# The data
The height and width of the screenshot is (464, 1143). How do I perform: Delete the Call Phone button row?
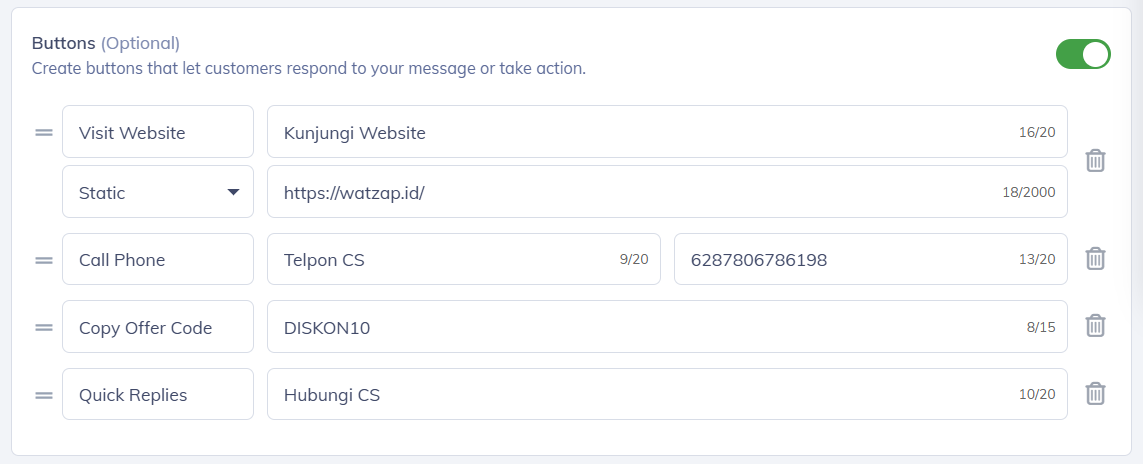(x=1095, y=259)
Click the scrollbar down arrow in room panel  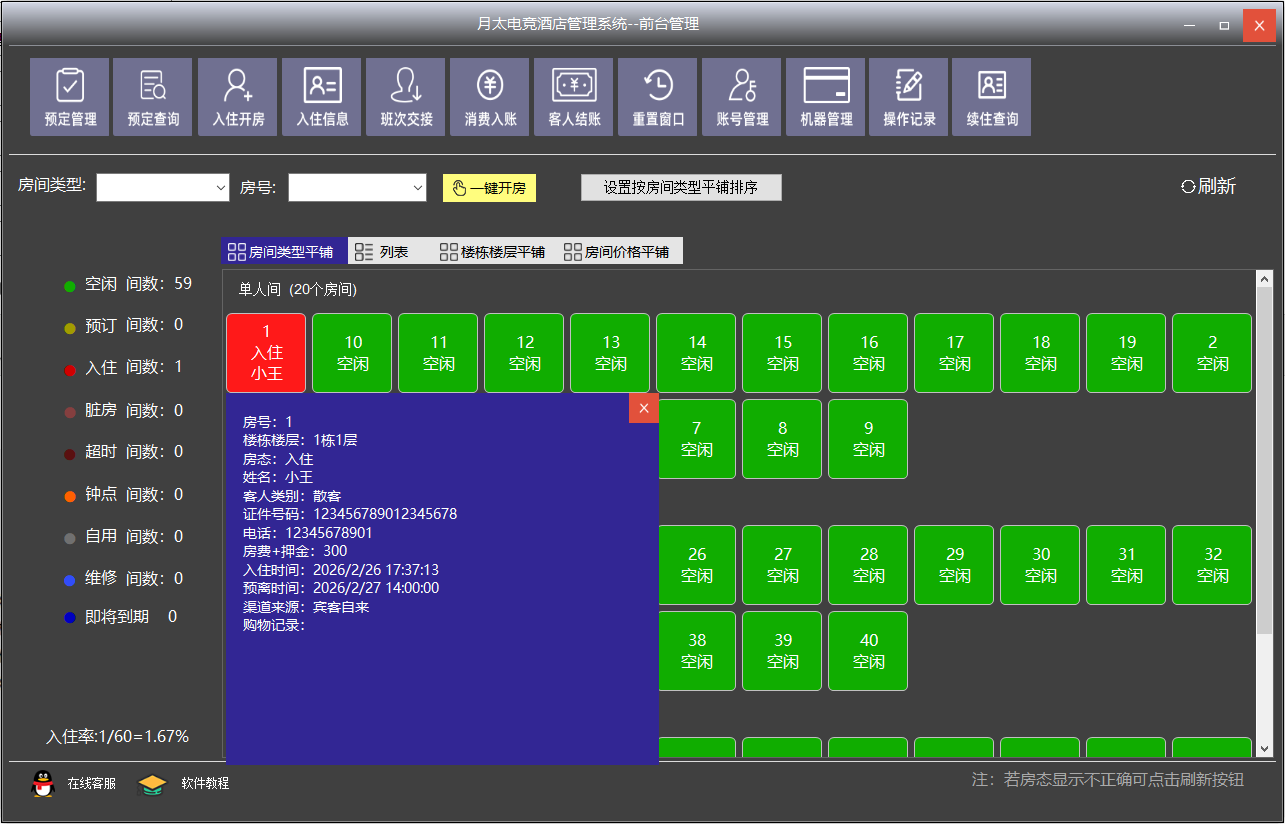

* * *

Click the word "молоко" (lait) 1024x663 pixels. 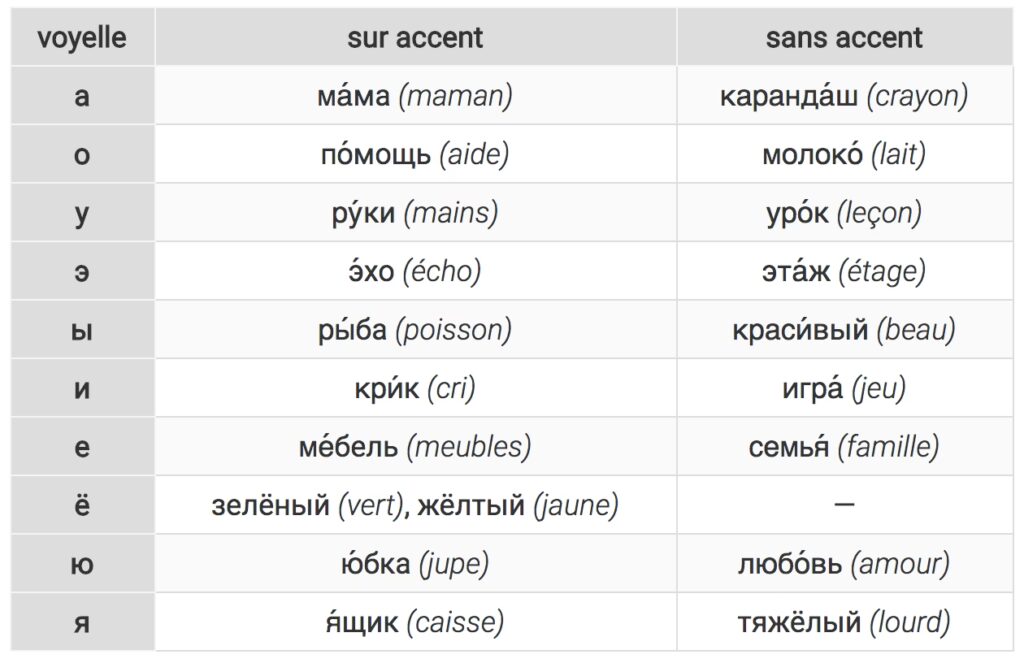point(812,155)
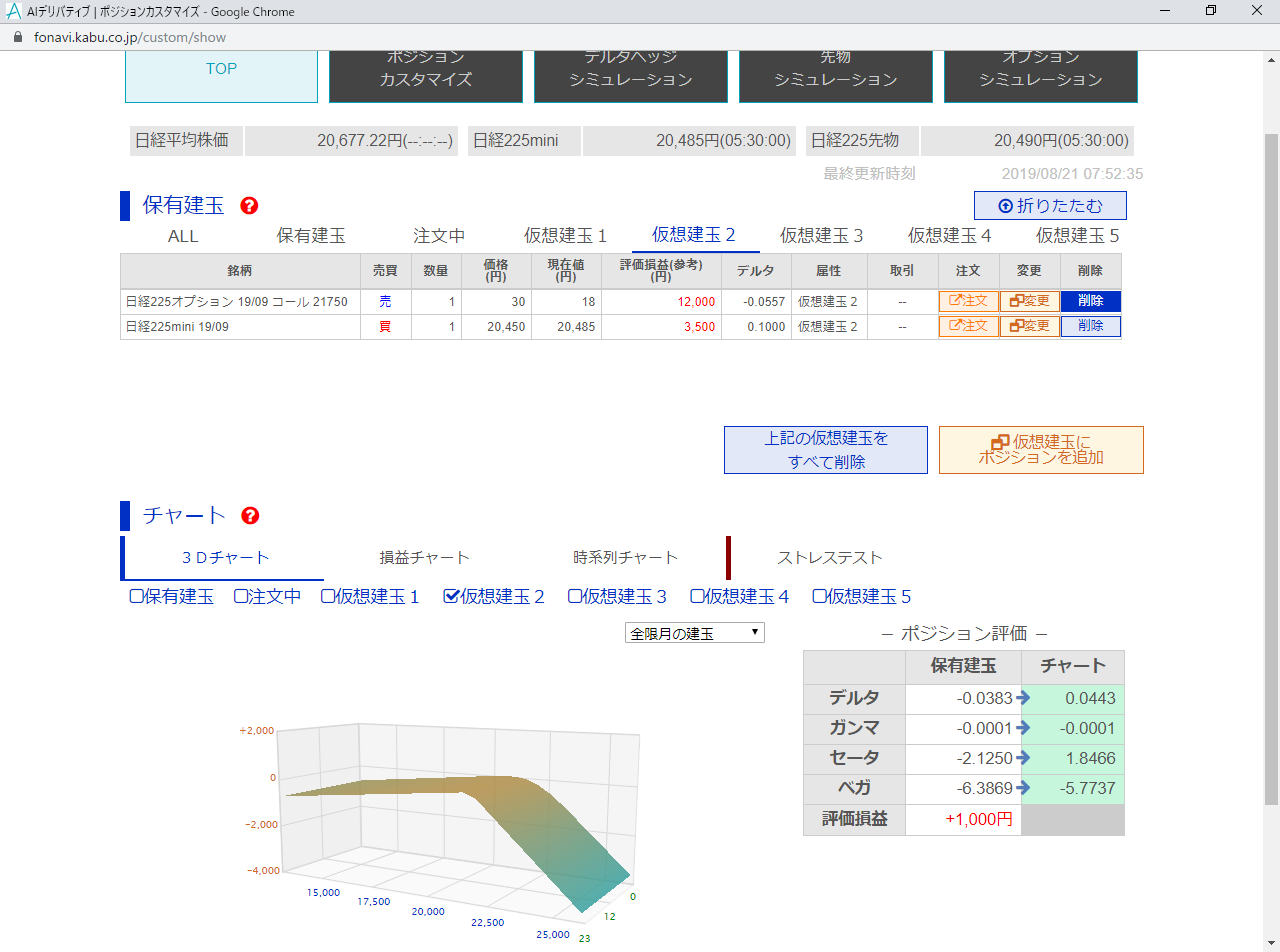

* * *

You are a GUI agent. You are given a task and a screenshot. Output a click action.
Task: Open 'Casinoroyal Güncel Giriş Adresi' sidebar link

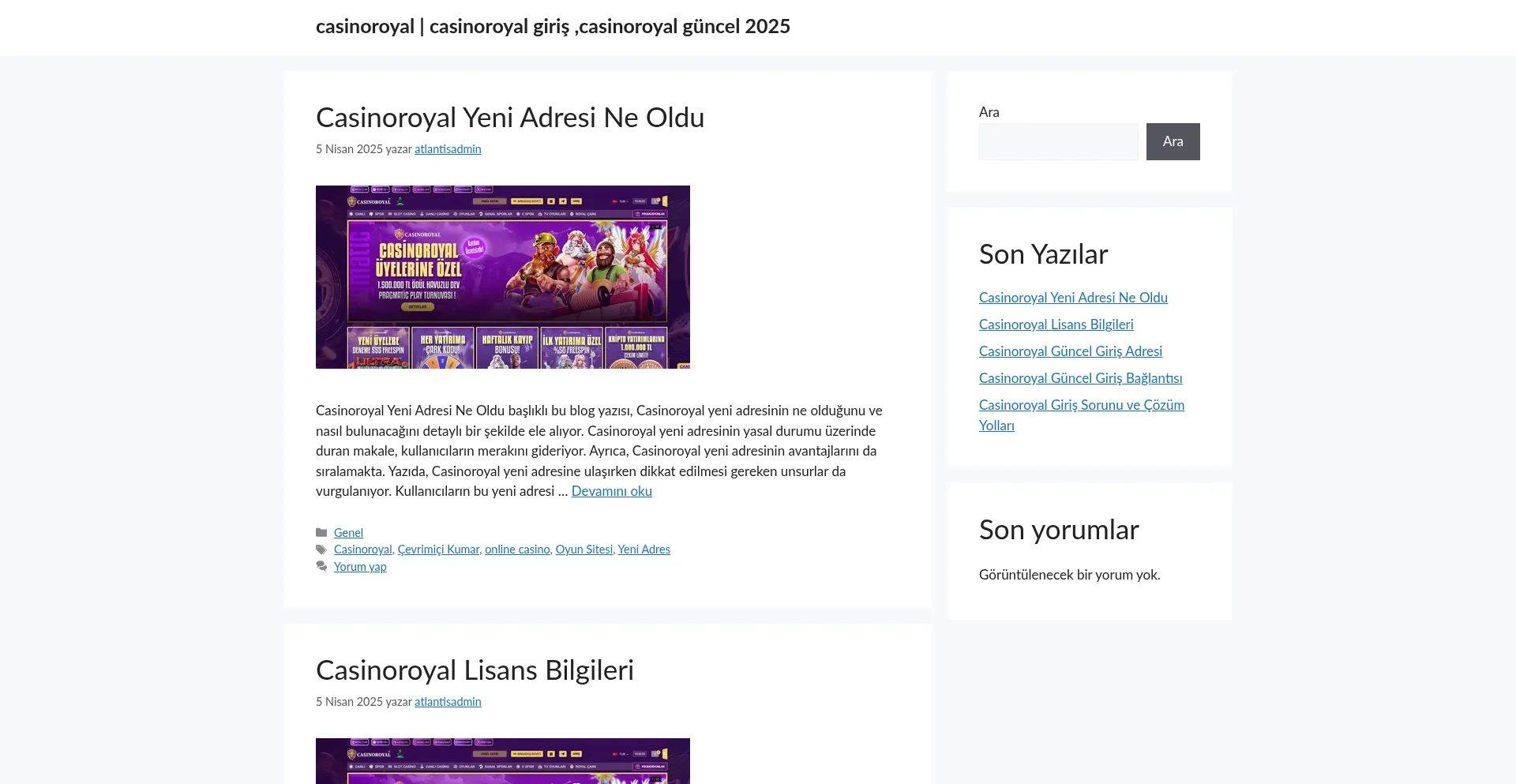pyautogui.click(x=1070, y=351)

# Work request
Extract from the material above the stretch running from the line containing "The height and" through the line containing "Click the scrollbar". Keep the text exact and the pictures out.

# Task output
The height and width of the screenshot is (464, 1143). How do I perform: Delete the Call Phone button row?
(x=1095, y=259)
Click the scrollbar down arrow in room panel  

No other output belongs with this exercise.